Empezó a temblar, ya que esperaba que con toda seguridad se materializase de un momento a otro en el aire como lo había hecho Mary. Pero no hubo ningún endurecimiento de la atmósfera, sólo el parpadeo malva.
La voz gimió de nuevo:
—¡Eres un asesino, John Carmody! ¡Así comenzaste y así terminarás!
—Señora Fratt —dijo en voz alta, y luego se interrumpió. Abandonó el tejado y descendió con el graviascensor al lugar donde había muerto Lieftin.
Los otros estaban sentados en sendas sillas alrededor de una gran mesa redonda que antes no había estado allí.
Carmody le pidió permiso a Yess para hablar y le contó lo de la voz.
—Te sientes culpable con relación a la señora Fratt —dijo Yess—. Sabes que tendrías que haber continuado intentando disuadirla de su venganza. Pero el pánico te venció y permitió que tus antiguos reflejos tomaran la delantera.
—No podía seguir persuadiéndola —dijo el sacerdote precipitadamente—. No estaba sola. Abdu hubiera insistido en que llegara hasta el fin, y si ella se hubiera negado hubiera actuado él mismo.
—Si en el fondo de ti mismo creyeras esto, no estarías oyendo ahora a la señora Fratt —respondió Yess.
—¡No soy un santo! —dijo irritadamente Carmody.
Yess no respondió. Hubo un largo silencio.
Los hombres y mujeres sentados a la mesa permanecían ensimismados, con los ojos fijos en sus copas de vino y los pastelillos a medio comer hechos a la imagen de los Siete Padres. Los sacerdotes y sacerdotisas sentados a un lado de la mesa y esparcidos en la enorme estancia permanecían mudos o conversaban en susurros.
Finalmente, Tand levantó la cabeza y habló.
—No desesperes, John. Todos los que hemos pasado más de una Noche hemos experimentado esas mismas cosas. Nosotros las llamamos «residuos». Tú podrías pasar siete Noches y no haberte liberado por completo de ellos.
»De hecho, y no te digo esto para asustarte sino para ponerte en contacto con la realidad, que es en esencia una variedad de potencialidades…
Se detuvo, carraspeó, y sonrió.
—Intentaré no alargarme demasiado. Ha habido casos, extremadamente raros, de lo que nosotros llamamos retroconversión. El más famoso, o mejor dicho más infame, es el de Ruugro. Fue uno de los Padres del anterior Yess. Durante la séptima Noche después de que fuera concebido el anterior Yess, Ruugro cambió de bando. Nadie sabe cómo ni por qué, pero se convirtió al algulismo.
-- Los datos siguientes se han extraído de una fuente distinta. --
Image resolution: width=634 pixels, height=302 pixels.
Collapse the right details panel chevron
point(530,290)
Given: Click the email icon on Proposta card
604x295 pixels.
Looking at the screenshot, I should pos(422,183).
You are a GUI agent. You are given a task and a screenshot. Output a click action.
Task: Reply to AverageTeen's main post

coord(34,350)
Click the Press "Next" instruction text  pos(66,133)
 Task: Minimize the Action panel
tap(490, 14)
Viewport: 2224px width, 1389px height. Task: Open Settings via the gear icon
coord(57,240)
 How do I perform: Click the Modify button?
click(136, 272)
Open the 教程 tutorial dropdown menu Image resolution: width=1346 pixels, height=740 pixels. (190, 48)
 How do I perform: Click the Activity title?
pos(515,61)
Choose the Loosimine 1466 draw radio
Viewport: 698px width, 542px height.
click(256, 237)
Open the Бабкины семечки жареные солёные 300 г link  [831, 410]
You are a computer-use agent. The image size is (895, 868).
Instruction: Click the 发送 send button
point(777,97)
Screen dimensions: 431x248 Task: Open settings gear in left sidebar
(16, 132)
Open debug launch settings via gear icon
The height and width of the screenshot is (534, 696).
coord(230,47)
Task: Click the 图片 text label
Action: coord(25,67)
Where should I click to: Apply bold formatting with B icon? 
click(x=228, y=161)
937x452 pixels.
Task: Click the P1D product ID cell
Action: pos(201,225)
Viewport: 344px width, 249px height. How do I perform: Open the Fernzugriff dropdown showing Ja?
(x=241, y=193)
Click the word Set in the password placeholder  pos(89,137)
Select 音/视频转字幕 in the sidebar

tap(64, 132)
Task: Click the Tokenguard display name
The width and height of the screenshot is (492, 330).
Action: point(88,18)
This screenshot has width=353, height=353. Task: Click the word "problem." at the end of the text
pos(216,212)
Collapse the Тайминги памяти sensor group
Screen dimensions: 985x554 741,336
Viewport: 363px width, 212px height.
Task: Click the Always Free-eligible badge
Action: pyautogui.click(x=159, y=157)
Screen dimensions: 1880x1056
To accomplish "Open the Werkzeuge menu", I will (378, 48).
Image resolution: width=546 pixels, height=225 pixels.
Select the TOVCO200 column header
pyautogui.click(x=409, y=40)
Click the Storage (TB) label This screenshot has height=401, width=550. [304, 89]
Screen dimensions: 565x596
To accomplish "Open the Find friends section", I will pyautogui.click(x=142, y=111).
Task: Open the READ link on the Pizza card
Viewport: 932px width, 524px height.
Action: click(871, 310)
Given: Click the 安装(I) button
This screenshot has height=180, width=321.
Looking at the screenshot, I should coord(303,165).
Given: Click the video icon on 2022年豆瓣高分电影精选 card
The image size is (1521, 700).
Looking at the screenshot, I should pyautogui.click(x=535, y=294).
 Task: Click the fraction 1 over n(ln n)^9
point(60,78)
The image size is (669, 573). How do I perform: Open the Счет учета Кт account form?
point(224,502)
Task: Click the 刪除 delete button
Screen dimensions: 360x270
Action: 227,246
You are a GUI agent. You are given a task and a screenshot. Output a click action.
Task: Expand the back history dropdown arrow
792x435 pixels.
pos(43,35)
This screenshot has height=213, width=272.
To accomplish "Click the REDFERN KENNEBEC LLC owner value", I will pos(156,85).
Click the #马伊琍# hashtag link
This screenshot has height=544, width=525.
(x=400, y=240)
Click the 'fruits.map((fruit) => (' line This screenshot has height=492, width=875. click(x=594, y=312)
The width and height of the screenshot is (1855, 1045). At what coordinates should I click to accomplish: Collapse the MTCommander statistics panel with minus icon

Y estuvo a punto de engendrar un nuevo Algul antes de que fuera muerto.
—Entonces, ¿nunca estamos a salvo? —dijo Carmody.
—Cada soplo de vida aspira tanto el bien como el mal —dijo Yess—. El conflicto acompaña al hombre a cada paso. No existe tregua.
—¿Alguna vez se ha convertido un Yess en Algul? —preguntó el sacerdote.
—Nunca —respondió Yess—. Pero también los hijos de Boonta, aunque pueden morir, no son mortales.
A medida que transcurría la larga Noche, Carmody intentó poner en orden sus pensamientos respecto a Yess, y se dio cuenta de que era incapaz. ¿Cómo podía el dios del «bien», si era lo que proclamaba ser, causar una tal devastación? Fue apartado de sus pensamientos por un sacerdote que se dirigió a Yess:
—Hijo de Boonta, los algulistas se están congregando ante el Templo. Puede que se estén preparando para atacar.
Yess asintió y se dirigió hacia la mesa donde se hallaba el candelabro de oro en forma de serpiente enrollada. La vela que debería hallarse allí no estaba. Aquella otra vez, hacía tanto tiempo, Carmody había destruido tan completamente con su panpírico el cuerpo del Yess asesinado que tan sólo habían quedado unas pocas cenizas. Ésas habían sido mezcladas con la cera del pájaro trogur, pero el actual Yess había terminado de comerse todas las minúsculas velas hacía ya varias Noches.
Viendo el vacío candelabro, Carmody se sitió culpable por un instante. Era consciente de que los kareenianos creían que el nuevo Yess se embebía de divinidad y poder espiritual alimentándose con los restos del anterior Yess, y que la acción de Carmody les había privado de ese sacramento. Sin embargo, aunque sabía que los kareenianos estaban al corriente de lo que él había hecho y sus consecuencias, nunca había oído una sola palabra de reproche.
Yess, de pie ante la mesa, tocó el candelabro con su mano como si así pensara al menos absorber algo de la fuerza de sus antiguos recuerdos. Levantó la cabeza, cerró los ojos, y empezó a cantar, rezando así en la antigua lengua permitida tan sólo a los dioses.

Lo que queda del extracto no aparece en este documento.